Top Introduction of Cancer in Situ 2023
Cancer in situ is a term that describes a group of abnormal cells that are confined to the place where they originated and have not invaded or spread to other tissues. Cancer in situ is also known as stage 0 cancer, non-invasive cancer, or pre-cancer. Cancer in situ can affect different types of cells in the body, such as epithelial cells that line the skin, breast ducts, cervix, colon, bladder, prostate, and lungs. Depending on the tissue type and location, cancer in situ may have different names, such as cervical squamous intraepithelial lesion (SIL), ductal carcinoma in situ (DCIS) of the breast, Bowen’s disease of the skin, colon polyps, high-grade prostatic intraepithelial neoplasia (PIN), or bronchioloalveolar carcinoma (BAC) of the lung.

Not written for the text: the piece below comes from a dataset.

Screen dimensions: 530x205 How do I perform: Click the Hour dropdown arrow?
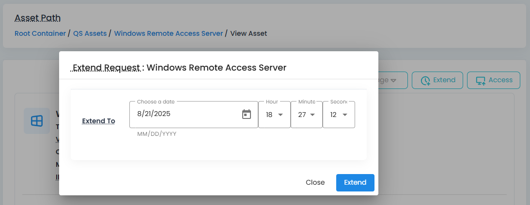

Cancer in situ is diagnosed by examining the cells under a microscope and looking for signs of abnormality, such as changes in size, shape, number, or arrangement. Cancer in situ differs from invasive cancer in that it has not broken through the basement membrane, which is a thin layer of tissue that separates the epithelial cells from the underlying connective tissue. Cancer in situ is considered to be at risk of becoming invasive cancer if left untreated, but the rate and likelihood of progression vary depending on the type and location of cancer in situ.
The treatment and prognosis of cancer in situ depend on several factors, such as the type and location of cancer in situ, the patient’s age and health status, and the patient’s preferences and goals. Some common treatment options for cancer in situ include surgery, radiation therapy, chemotherapy, hormone therapy, immunotherapy, or watchful waiting. The aim of treatment is to remove or destroy the abnormal cells and prevent them from becoming invasive cancer.
Cancer in situ is an important finding that can help detect and prevent invasive cancer at an early stage. However, not all cancers have a stage of cancer in situ, and not all cancers in situ will progress to invasive cancer. Therefore, it is important to consult with a doctor and follow the recommended screening and follow-up guidelines for each type of cancer.